An exact transcription of the lines from the one holding "You are a GUI" to the end of the entries below, and nothing more, is the required answer. Please omit the pictures.

## Provided entries
┌──
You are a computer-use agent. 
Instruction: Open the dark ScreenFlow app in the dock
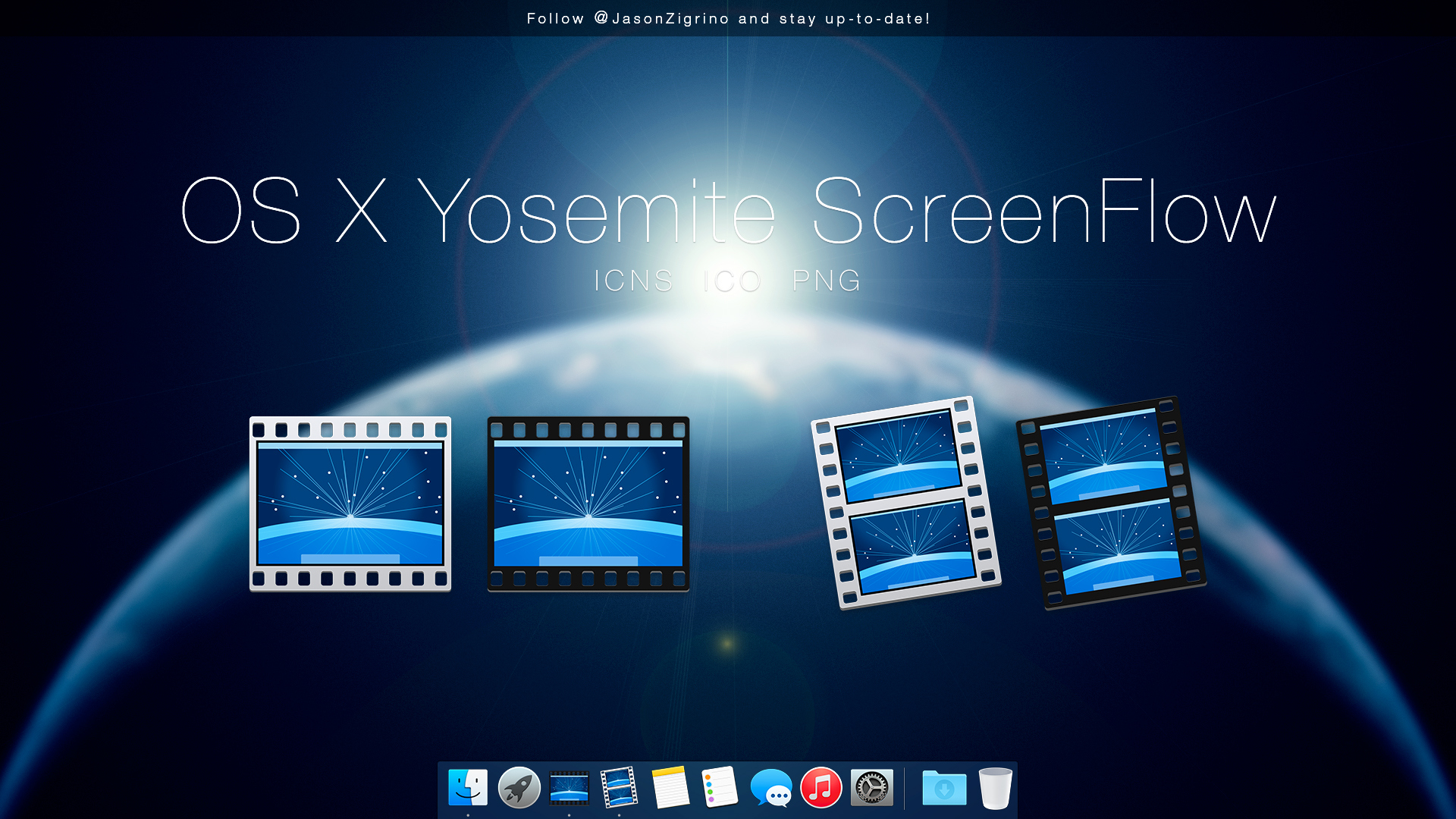[568, 789]

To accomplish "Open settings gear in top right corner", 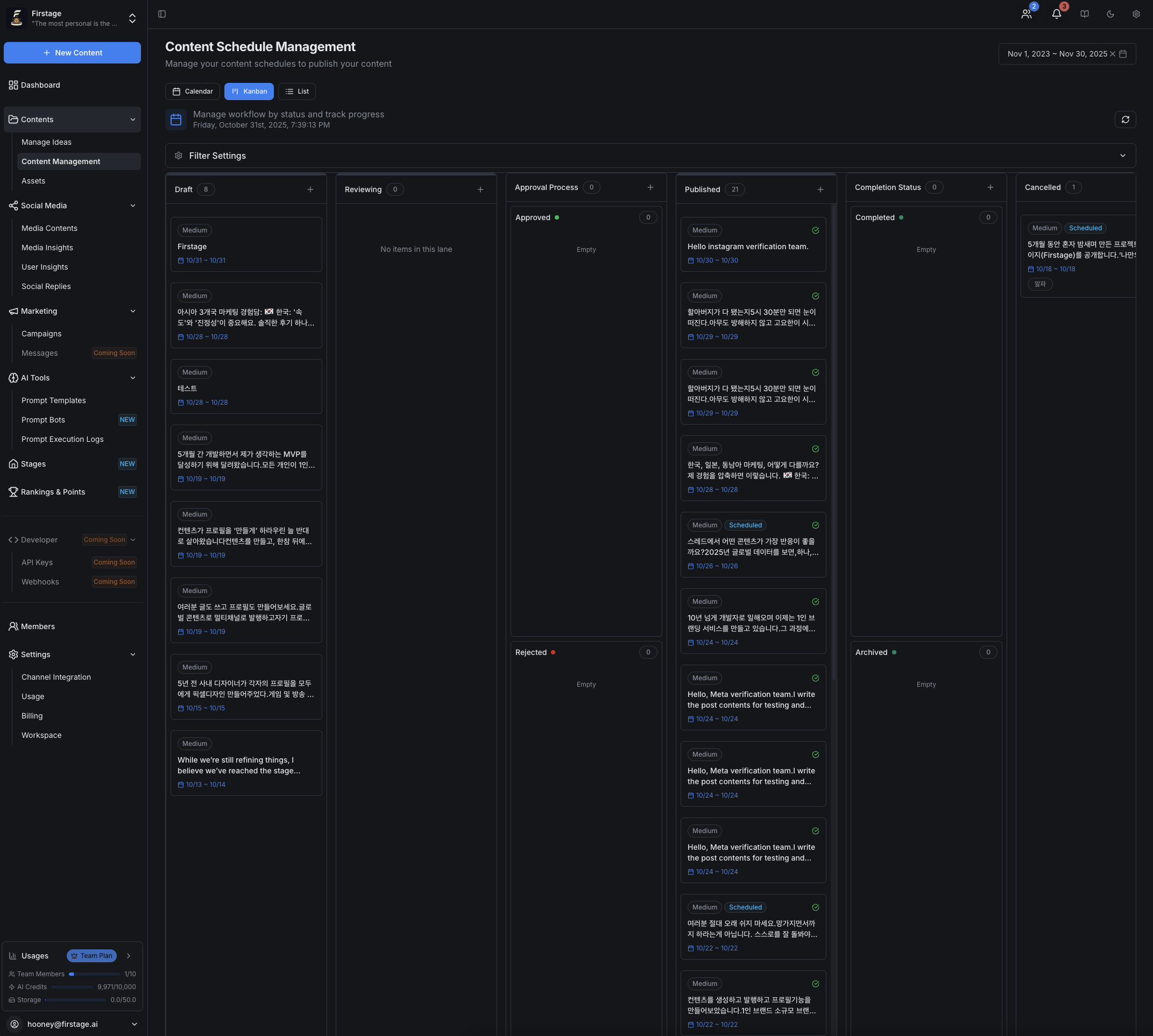I will (x=1136, y=13).
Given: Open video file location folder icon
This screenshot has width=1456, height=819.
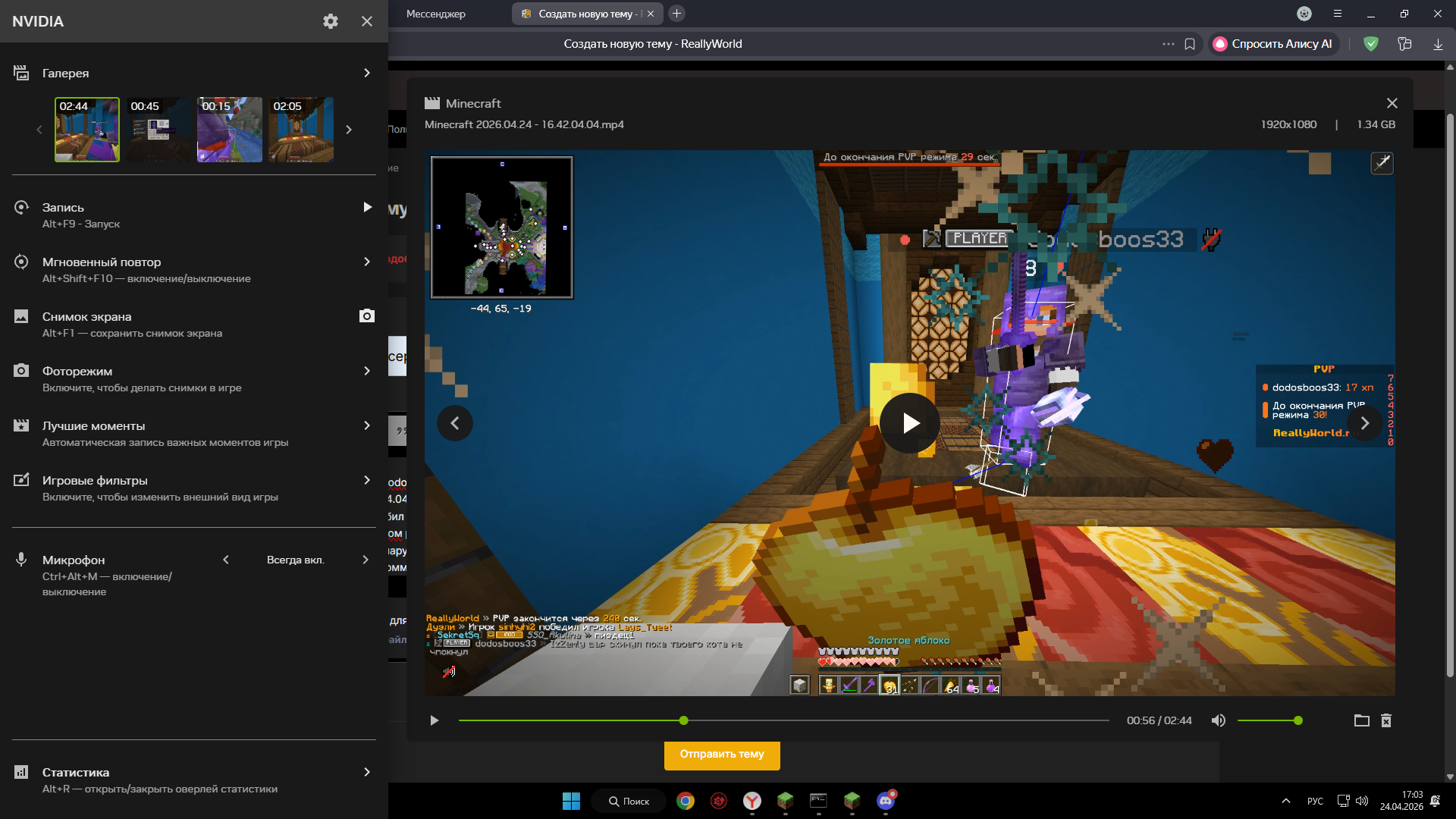Looking at the screenshot, I should click(1362, 720).
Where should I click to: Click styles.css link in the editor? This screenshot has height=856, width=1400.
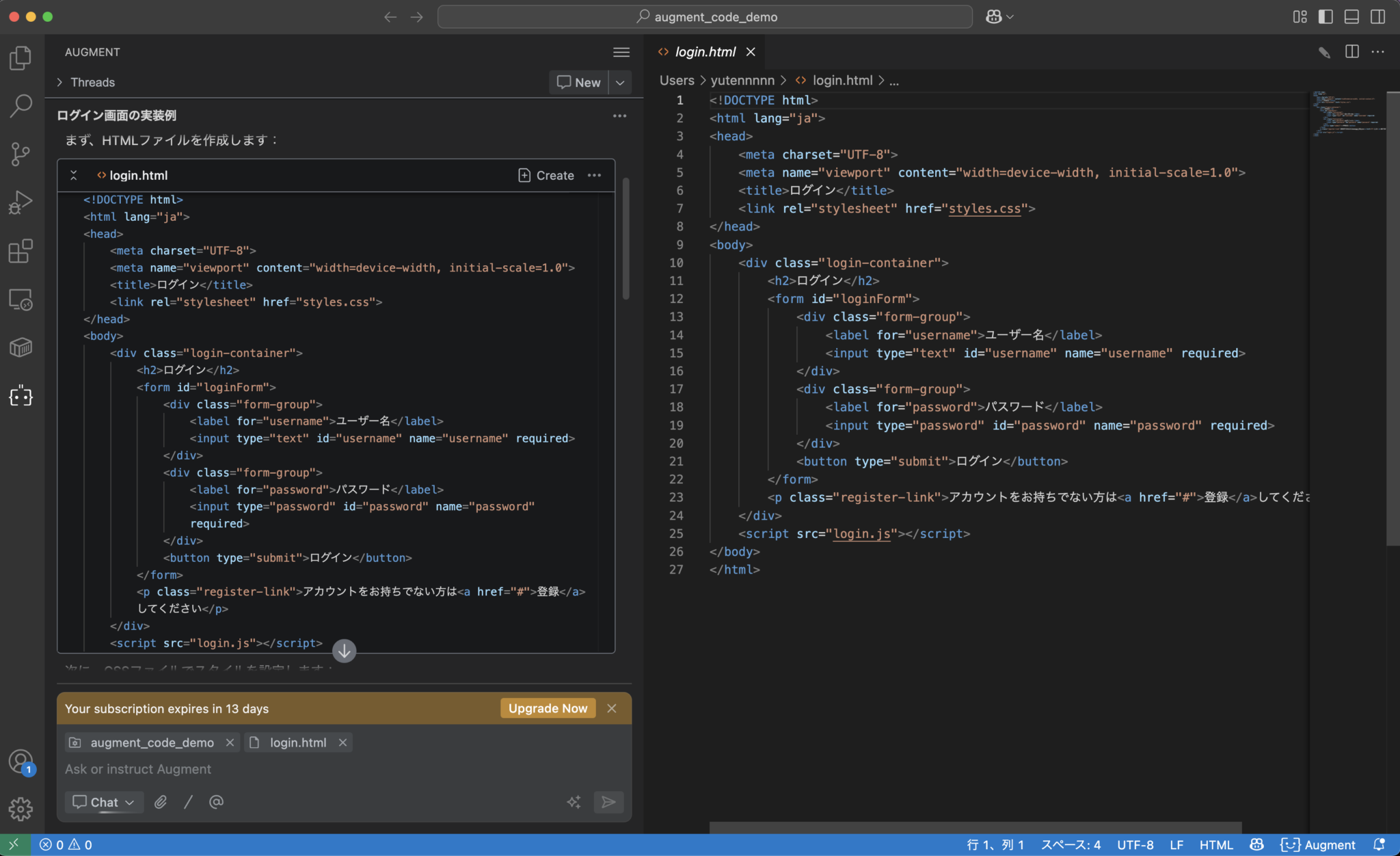coord(984,208)
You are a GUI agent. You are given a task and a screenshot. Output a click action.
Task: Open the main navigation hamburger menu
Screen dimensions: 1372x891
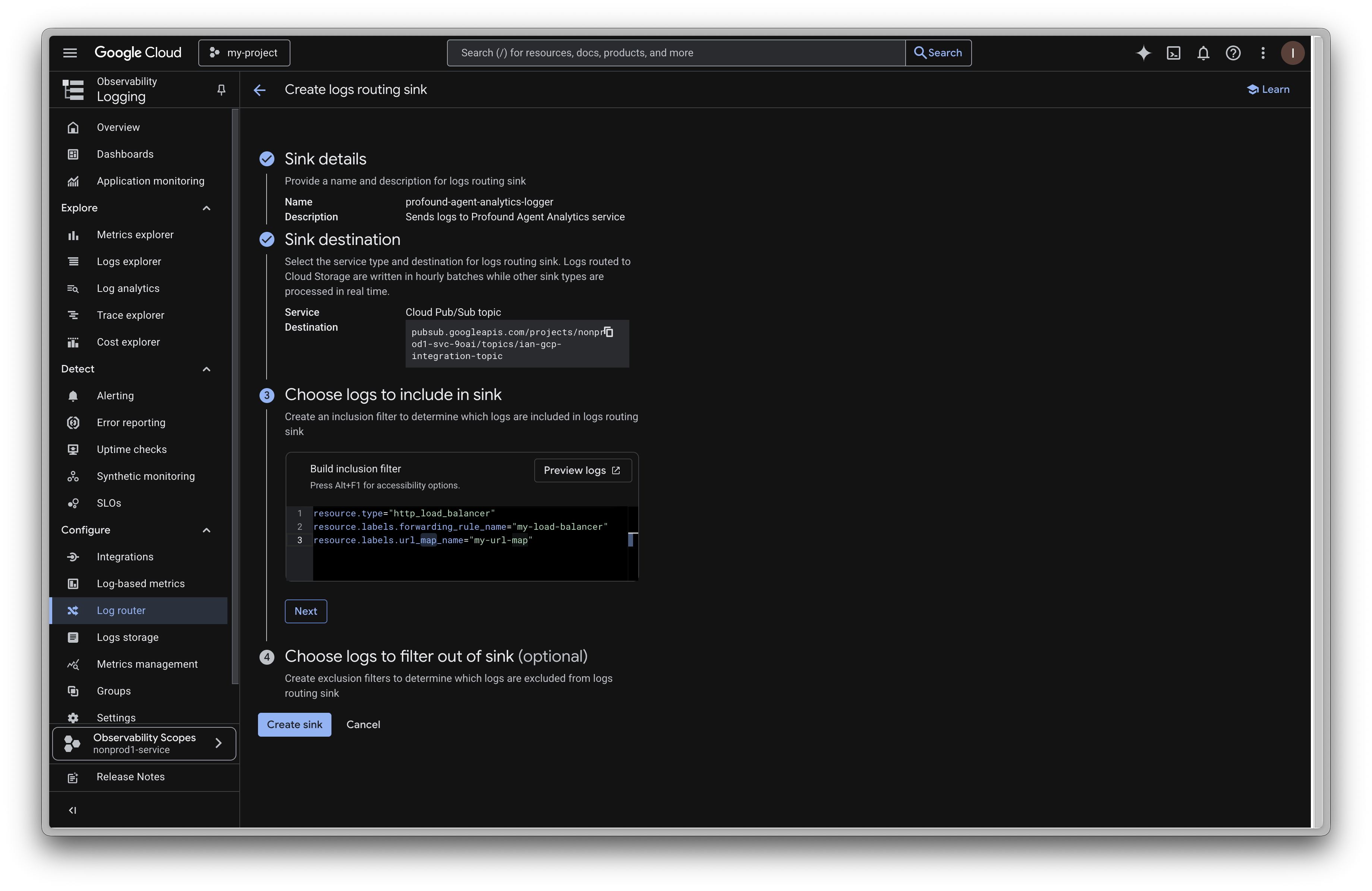coord(70,53)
└──
## Exercise result
You are a GUI agent. You are given a task and a screenshot. Output a click action.
Task: Open the main navigation hamburger menu
Screen dimensions: 1372x891
coord(70,53)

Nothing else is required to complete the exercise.